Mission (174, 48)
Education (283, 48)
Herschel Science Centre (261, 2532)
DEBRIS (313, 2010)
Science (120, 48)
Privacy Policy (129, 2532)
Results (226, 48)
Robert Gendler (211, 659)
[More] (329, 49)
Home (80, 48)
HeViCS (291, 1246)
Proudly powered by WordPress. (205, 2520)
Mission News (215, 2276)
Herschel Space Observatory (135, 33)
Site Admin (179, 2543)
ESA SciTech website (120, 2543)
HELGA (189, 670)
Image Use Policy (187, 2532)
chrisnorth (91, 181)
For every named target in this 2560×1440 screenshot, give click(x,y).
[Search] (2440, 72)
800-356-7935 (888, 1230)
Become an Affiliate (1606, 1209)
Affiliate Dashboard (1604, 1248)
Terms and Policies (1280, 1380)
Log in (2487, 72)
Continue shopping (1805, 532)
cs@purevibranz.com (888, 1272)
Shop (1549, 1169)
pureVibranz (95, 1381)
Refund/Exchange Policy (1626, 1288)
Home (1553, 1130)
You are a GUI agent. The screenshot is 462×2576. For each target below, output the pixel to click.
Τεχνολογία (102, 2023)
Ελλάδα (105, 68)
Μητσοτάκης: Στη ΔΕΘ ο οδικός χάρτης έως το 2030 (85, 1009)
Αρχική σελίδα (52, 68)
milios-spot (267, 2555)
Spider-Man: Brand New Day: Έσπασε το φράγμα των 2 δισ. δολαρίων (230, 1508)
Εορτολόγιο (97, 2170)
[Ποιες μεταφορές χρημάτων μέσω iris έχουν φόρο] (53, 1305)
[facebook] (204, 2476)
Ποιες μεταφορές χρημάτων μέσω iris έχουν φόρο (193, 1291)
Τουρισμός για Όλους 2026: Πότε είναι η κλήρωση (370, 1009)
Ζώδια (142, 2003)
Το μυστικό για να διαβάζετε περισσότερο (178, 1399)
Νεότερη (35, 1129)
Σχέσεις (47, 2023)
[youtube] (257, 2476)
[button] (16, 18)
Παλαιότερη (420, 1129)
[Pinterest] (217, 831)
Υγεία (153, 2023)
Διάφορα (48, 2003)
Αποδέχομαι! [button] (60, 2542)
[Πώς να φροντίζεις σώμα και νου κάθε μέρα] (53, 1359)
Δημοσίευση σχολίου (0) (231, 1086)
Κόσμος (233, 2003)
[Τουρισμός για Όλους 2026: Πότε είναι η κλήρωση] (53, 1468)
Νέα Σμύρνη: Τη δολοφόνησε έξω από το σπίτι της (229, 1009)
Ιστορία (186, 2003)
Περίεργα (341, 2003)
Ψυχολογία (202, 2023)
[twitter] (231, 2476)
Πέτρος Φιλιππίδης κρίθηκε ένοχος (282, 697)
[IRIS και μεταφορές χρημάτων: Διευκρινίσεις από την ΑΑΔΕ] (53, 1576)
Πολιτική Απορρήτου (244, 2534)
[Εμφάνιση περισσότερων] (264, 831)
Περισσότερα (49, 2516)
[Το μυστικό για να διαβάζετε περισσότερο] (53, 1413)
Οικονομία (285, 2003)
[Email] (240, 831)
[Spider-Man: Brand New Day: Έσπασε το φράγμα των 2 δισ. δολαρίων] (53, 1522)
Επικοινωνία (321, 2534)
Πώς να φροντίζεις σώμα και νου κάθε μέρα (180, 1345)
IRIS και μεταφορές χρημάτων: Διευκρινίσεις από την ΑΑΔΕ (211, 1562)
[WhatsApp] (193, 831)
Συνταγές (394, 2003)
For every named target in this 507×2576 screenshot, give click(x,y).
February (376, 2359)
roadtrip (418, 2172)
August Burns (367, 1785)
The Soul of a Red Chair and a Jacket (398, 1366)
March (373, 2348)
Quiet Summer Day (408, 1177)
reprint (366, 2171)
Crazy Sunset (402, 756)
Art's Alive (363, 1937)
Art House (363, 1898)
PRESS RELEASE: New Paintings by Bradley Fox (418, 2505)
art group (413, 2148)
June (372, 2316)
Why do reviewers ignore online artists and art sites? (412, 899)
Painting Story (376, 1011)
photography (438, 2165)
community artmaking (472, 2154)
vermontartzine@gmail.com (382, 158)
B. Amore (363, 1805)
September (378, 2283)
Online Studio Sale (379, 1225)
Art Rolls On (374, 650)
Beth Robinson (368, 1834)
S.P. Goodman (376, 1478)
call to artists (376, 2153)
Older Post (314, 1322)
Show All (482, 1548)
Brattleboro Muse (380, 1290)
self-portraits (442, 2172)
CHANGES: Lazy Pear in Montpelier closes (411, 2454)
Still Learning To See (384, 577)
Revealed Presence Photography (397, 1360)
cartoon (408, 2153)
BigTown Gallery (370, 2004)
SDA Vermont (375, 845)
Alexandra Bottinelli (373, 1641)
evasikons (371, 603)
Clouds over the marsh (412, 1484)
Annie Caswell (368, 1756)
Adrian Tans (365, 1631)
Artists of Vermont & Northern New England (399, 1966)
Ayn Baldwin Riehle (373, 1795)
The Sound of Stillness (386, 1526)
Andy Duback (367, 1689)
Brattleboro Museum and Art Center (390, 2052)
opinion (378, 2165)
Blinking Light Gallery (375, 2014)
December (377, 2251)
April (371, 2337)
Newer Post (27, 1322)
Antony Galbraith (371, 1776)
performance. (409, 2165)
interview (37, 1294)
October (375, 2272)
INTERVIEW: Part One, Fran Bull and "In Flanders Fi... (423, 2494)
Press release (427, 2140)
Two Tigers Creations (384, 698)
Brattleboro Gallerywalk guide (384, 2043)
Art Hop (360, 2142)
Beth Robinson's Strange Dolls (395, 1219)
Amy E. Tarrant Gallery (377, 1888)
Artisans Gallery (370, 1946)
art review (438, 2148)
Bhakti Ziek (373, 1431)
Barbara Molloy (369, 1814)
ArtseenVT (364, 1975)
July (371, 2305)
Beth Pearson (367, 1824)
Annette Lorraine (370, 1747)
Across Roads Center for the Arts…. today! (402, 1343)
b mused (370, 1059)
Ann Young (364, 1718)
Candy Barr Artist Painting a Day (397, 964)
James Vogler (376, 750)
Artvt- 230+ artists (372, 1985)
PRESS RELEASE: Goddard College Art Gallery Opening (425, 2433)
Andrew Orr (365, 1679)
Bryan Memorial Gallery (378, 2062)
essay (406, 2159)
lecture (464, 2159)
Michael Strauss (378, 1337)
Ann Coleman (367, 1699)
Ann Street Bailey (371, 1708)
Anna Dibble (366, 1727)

HOW TO COMPLETE THIS TASK: Here the output must be the lines above from the line with "Press release (427, 2140)" to the line with "Bhakti Ziek (373, 1431)", both included, duplicated word for word and nothing else.

RESPONSE TO THIS EXERCISE:
Press release (427, 2140)
Two Tigers Creations (384, 698)
Brattleboro Gallerywalk guide (384, 2043)
Art Hop (360, 2142)
Beth Robinson's Strange Dolls (395, 1219)
Amy E. Tarrant Gallery (377, 1888)
Artisans Gallery (370, 1946)
art review (438, 2148)
Bhakti Ziek (373, 1431)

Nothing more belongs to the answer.